The stretch from the line with "体験ダイビング＆南島ツアー (82, 2504)" through the line with "[tabpanel] (621, 334)" in the records below: write it out exactly, and nothing else.

◆ Data in this exercise ◆
+ + + + +

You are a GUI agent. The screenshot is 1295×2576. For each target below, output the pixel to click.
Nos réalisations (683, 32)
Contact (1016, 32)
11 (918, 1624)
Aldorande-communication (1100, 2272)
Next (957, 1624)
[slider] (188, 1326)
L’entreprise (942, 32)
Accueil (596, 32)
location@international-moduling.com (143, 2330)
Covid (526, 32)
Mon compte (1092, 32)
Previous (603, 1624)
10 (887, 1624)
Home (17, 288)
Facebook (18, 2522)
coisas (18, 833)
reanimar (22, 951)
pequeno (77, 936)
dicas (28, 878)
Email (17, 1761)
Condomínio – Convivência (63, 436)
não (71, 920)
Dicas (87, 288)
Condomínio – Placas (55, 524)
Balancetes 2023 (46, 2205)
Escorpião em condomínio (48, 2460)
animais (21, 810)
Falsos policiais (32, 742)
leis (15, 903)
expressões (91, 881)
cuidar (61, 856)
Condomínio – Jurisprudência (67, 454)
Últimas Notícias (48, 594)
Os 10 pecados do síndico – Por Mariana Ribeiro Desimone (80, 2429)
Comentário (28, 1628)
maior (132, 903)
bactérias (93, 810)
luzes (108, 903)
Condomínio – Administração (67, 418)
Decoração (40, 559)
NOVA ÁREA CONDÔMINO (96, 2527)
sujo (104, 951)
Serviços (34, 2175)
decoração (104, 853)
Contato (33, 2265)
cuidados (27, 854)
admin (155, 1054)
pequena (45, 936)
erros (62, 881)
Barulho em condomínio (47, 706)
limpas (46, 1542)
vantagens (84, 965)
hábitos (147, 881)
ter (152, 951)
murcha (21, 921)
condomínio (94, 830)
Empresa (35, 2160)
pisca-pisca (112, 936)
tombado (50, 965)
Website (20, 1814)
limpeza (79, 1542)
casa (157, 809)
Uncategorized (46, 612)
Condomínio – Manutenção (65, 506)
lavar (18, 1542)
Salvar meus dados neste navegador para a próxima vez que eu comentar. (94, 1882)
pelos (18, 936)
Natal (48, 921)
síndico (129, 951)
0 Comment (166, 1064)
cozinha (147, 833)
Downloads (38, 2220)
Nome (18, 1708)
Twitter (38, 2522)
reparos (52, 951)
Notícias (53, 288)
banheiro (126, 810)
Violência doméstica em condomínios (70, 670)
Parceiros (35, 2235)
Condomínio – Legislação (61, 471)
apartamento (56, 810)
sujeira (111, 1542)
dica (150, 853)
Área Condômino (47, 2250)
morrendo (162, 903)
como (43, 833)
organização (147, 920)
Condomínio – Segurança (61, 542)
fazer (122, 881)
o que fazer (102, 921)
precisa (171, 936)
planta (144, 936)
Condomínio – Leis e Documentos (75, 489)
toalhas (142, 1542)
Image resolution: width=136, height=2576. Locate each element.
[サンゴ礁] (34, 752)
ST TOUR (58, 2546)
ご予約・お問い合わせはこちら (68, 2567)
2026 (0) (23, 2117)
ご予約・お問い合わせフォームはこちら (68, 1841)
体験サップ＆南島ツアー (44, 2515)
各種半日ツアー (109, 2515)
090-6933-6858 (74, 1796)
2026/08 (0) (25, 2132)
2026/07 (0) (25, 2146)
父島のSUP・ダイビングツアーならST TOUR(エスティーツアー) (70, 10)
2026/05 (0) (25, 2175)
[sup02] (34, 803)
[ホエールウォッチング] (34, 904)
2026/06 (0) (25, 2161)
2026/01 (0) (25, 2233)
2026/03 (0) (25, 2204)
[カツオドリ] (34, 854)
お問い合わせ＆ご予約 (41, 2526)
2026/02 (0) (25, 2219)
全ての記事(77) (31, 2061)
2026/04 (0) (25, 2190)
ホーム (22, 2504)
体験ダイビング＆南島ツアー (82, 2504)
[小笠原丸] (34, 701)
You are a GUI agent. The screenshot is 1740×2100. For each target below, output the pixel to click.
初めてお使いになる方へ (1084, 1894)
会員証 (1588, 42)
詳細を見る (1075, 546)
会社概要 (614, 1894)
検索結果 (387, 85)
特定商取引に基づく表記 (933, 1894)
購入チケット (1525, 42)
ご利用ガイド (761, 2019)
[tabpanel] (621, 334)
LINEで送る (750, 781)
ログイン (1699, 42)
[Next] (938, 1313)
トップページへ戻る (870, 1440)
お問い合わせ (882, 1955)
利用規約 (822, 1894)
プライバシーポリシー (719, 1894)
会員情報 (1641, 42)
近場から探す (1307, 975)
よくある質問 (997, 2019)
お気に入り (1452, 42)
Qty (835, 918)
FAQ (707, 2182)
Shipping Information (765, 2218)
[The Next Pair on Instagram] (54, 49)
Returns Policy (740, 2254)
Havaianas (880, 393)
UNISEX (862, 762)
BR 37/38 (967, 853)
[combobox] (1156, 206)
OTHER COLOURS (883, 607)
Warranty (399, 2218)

+ + + + +

◆ Your solution ◆
体験ダイビング＆南島ツアー (82, 2504)
[小笠原丸] (34, 701)
You are a GUI agent. The screenshot is 1740×2100. For each target below, output the pixel to click.
初めてお使いになる方へ (1084, 1894)
会員証 (1588, 42)
詳細を見る (1075, 546)
会社概要 (614, 1894)
検索結果 (387, 85)
特定商取引に基づく表記 (933, 1894)
購入チケット (1525, 42)
ご利用ガイド (761, 2019)
[tabpanel] (621, 334)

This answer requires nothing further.